Figuring Out How to Write for Both Google and AI

Summary: Content strategy is not just about ranking on Google anymore. With generative AI tools exploding in usage, writers need to create content that works for both search engines and AI systems. That means you still hold on to the old SEO basics, but you also adjust a little for how AI works. Things like giving clear summaries, laying out information in a simple question-and-answer style, keeping your brand name consistent wherever it shows up, and stating key facts in plain language. It is almost like you are running two different races at once. Google feels more like a long marathon, and AI is more like a fast sprint.

Why Ranking on Google Alone Won’t Be Enough Anymore

I have been staring at this question for a while: how do you even write content now? For years, the formula was simple. Rank on Google, show up on page one, job done. But things are not that neat anymore. AI chatbots don’t just point people to links; they become the answer. 

Search vs AI: where people are actually looking

Google is still the king. No doubt about that. Stats back it up. But those numbers only count traditional search engines. What about the growing crowd of people who just ask ChatGPT or another bot? Different story.
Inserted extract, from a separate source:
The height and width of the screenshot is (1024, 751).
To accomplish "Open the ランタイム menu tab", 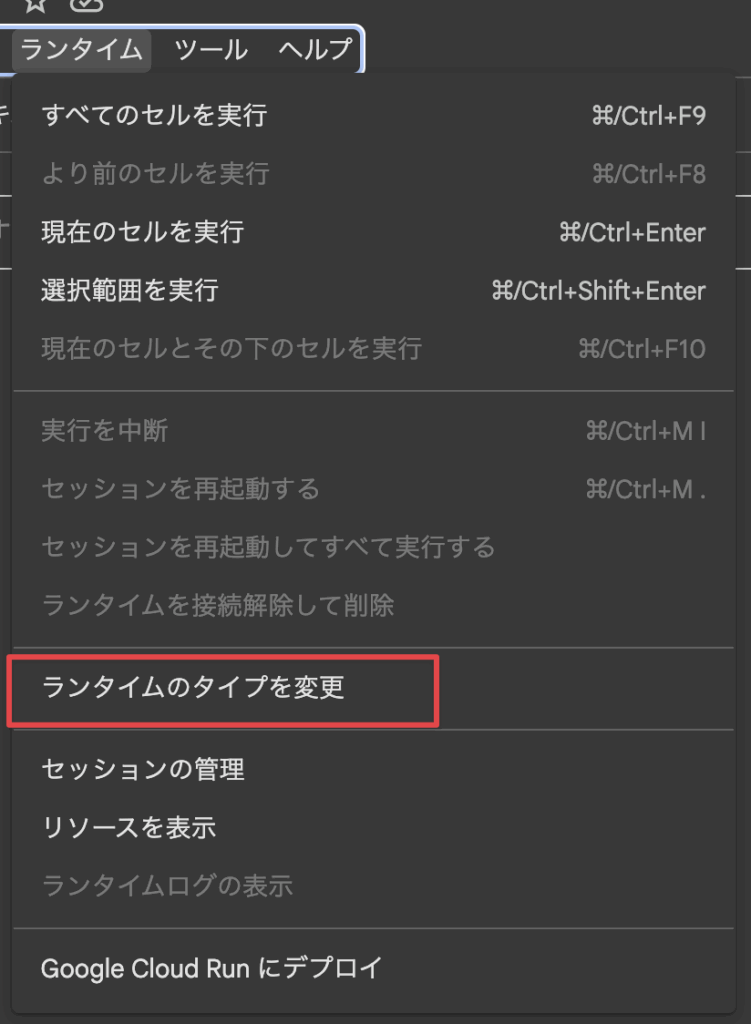I will coord(82,50).
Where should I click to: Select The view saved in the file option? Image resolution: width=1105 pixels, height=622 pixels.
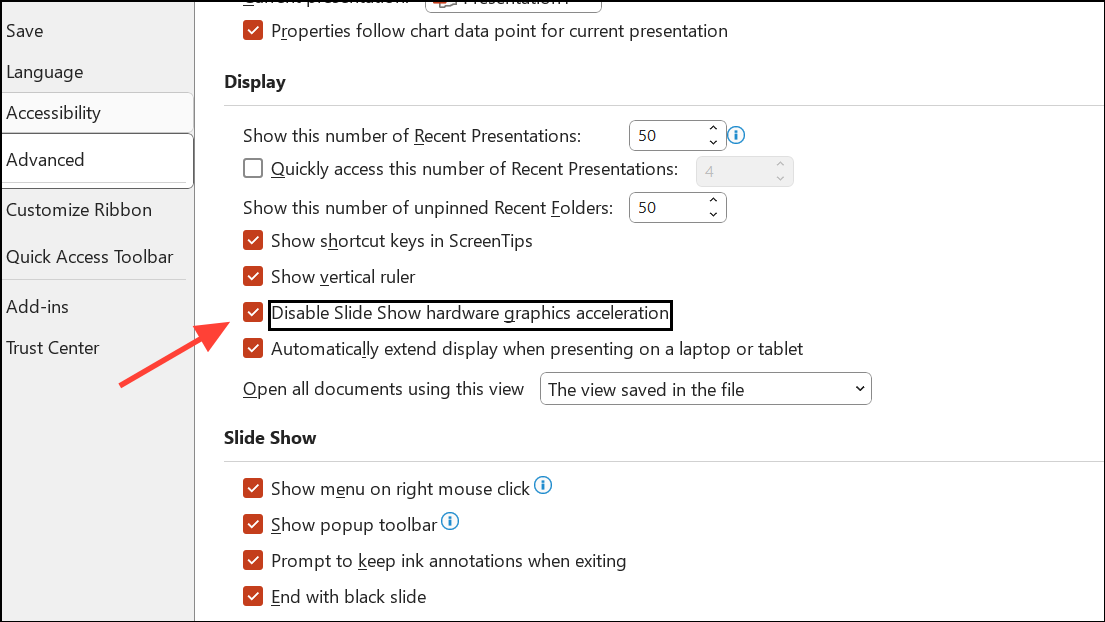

Here’s the thing. Chatbot traffic is still way smaller compared to Google. But the speed it is growing is hard to ignore. One study showed visits exploding by 80 percent in a year. ChatGPT alone pulled in 55.2 billion visits in 12 months. That’s not nothing. And while these tools don’t exactly replace search yet, they are definitely carving out space.
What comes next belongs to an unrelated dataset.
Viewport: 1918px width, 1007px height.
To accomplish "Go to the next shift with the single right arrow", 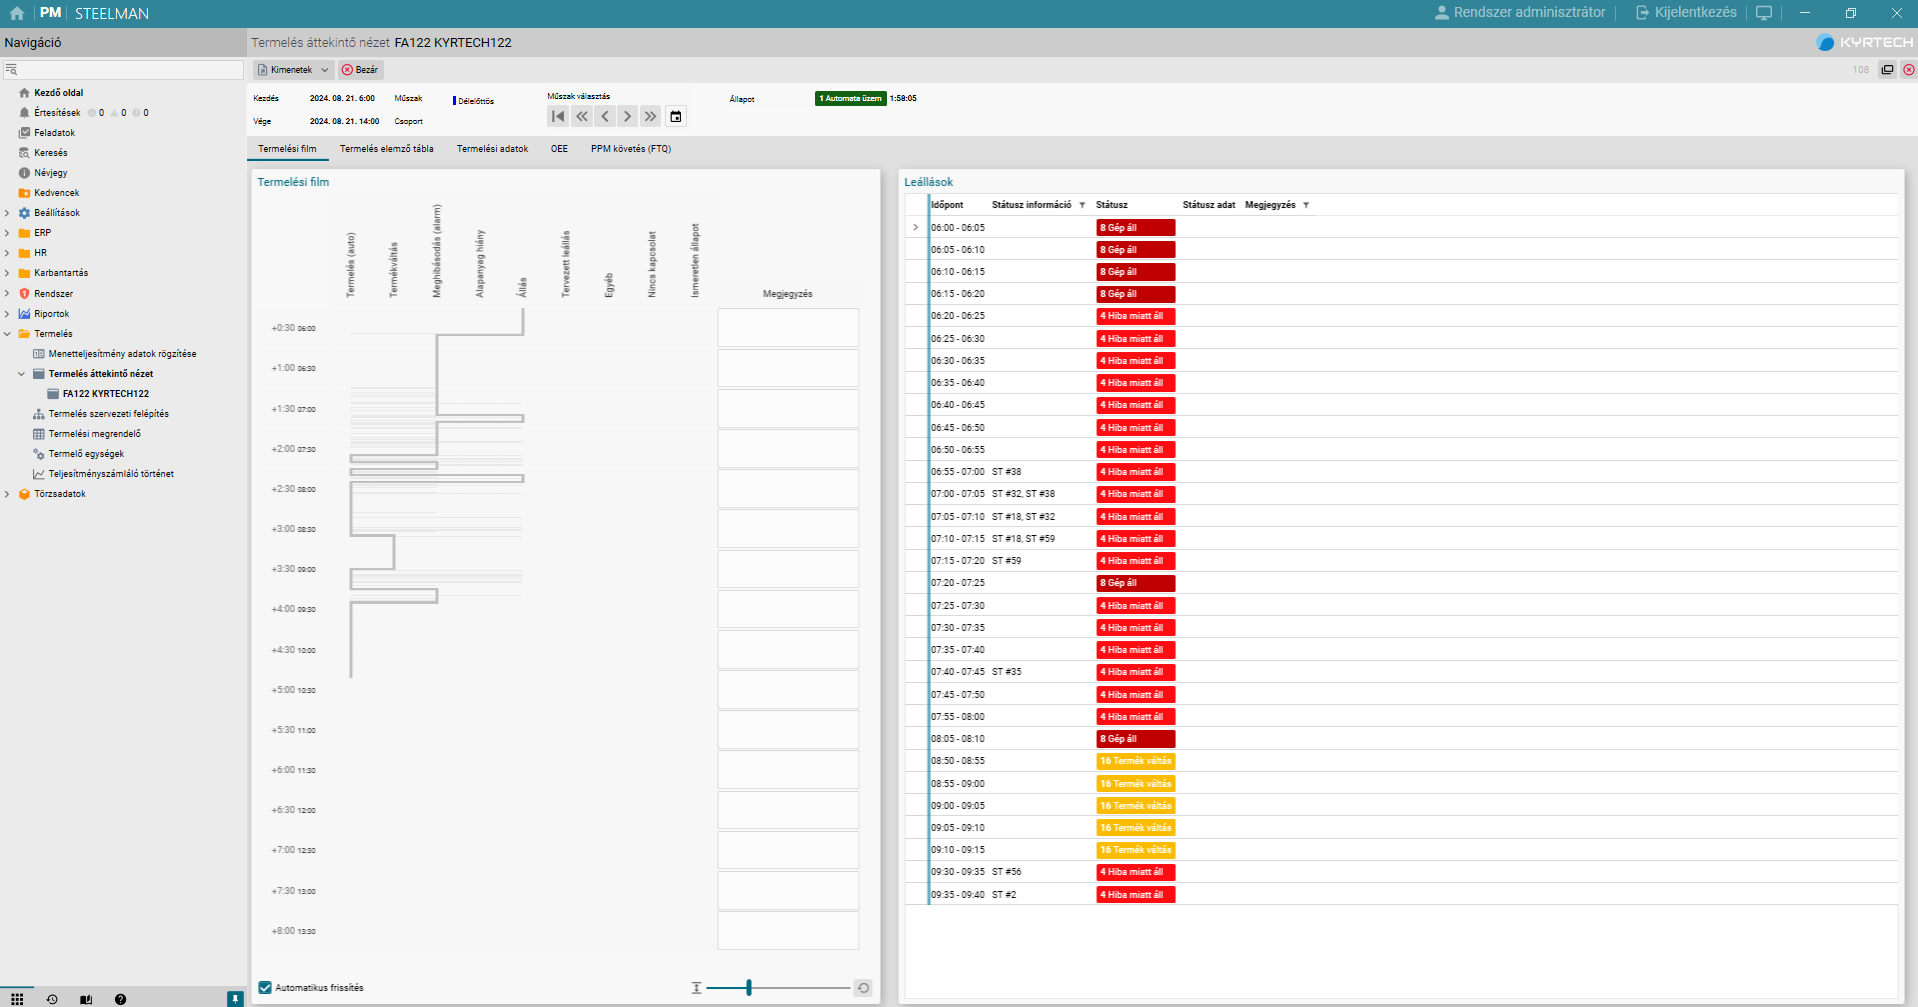I will tap(628, 117).
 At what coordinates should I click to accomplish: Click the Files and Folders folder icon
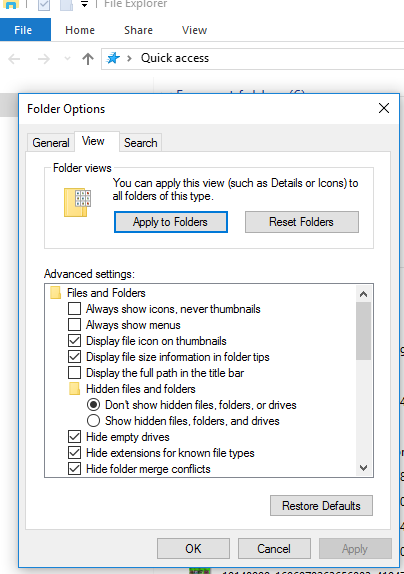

You can’t just write for Google anymore. You have to write for Google and the bots.

How search engines think vs how AI thinks

This is where it gets interesting.

Google looks simple from the outside: type a keyword, get a list of links. But under the hood, it is a spider web of algorithms. Relevance, authority, backlinks, trust, structured data, and even reviews. Honestly, it’s a machine built over decades to weed out cheats. Penguin, Panda, Farmer, all those updates, they killed shortcuts.
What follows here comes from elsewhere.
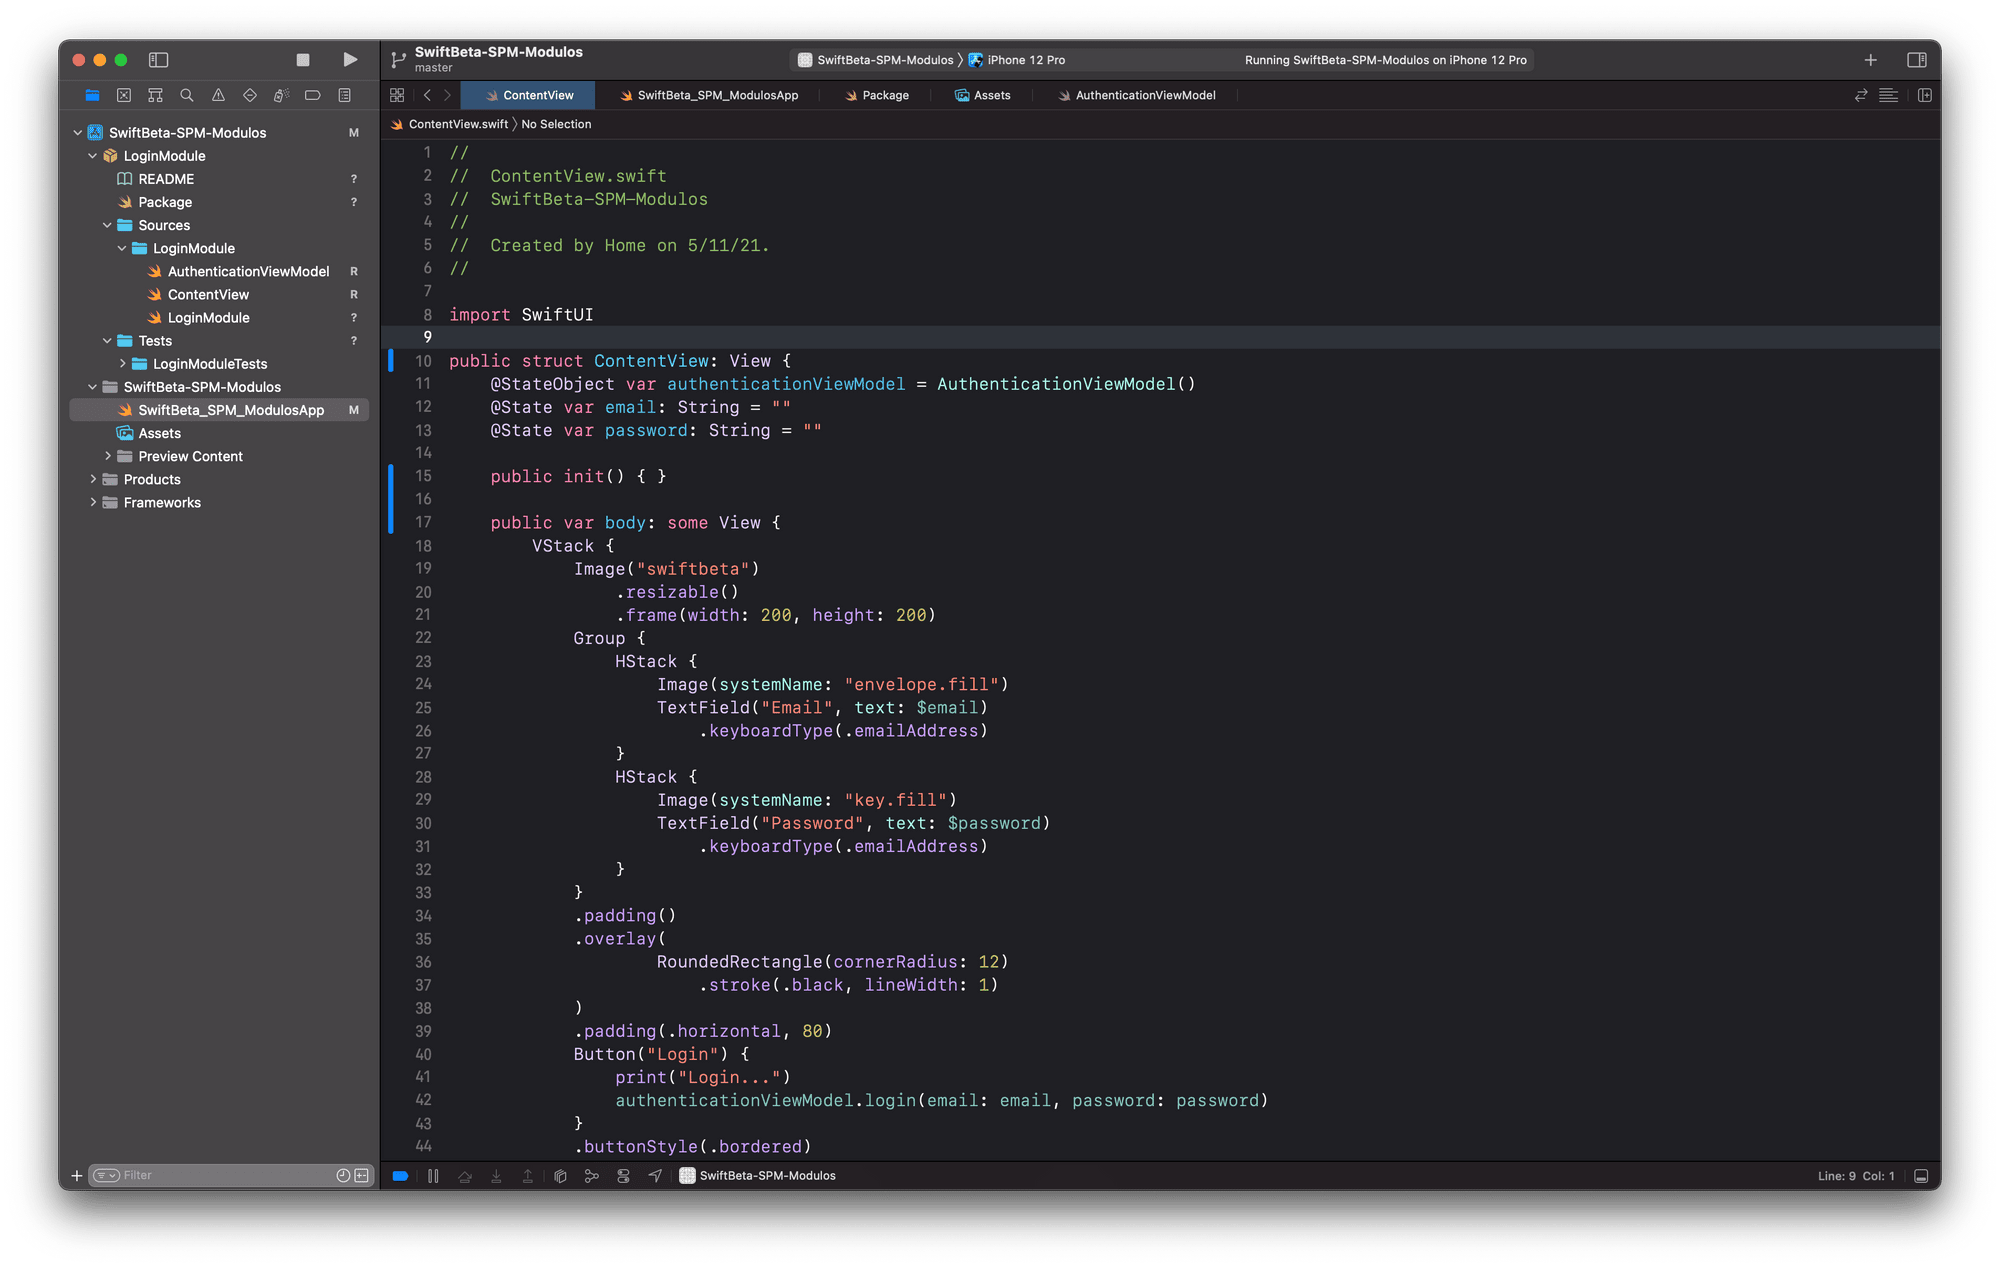
Task: Click the run/play button to build
Action: coord(350,60)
AI flips the whole thing. People feed it long, messy prompts. AI spits out polished answers. But the defense system behind it is not as hardened as Google’s. AI doesn’t check thousands of signals. It leans on fewer sources, and it values mentions, co-citations, as much as or sometimes more than actual links. That changes the game.

Instead of obsessing over backlinks, you could benefit just from being mentioned in the right places. Almost like old-school PR making a comeback, but tuned for machines.

Hence, how do we actually write for both?

Here’s where I keep going back and forth. Part of me thinks nothing’s really changed. Good content is still good content. Clear structure, headings, facts, stats, clean code, accessible pages. Google loves it. AI eats it up, too.

However, there are also additional layers. Write in Q and format because AI users ask questions, not just keywords. Keep summaries sharp because AI pulls those lines straight into answers. Don’t bury important info in PDFs or behind scripts. AI’s not as smart as Google when crawling. Ensure your brand appears consistently everywhere. AI blends stuff, so mixed signals confuse it. And think about co-citations, getting your brand mentioned next to the right terms in the right places.

What hits me is that AI is not replacing SEO. It is like parallel SEO. Similar rules, slightly different mechanics. Ignore it, and you miss half the future traffic.

Where this leaves us

The takeaway is that writing for both is not impossible. In fact, it is mostly overlapping. The difference is in the details. Short, sharp facts for AI, structured depth for Google. Both want clarity, authority, and trust.

The tricky part is keeping up with the speed of change. Google took more than twenty years to get where it is.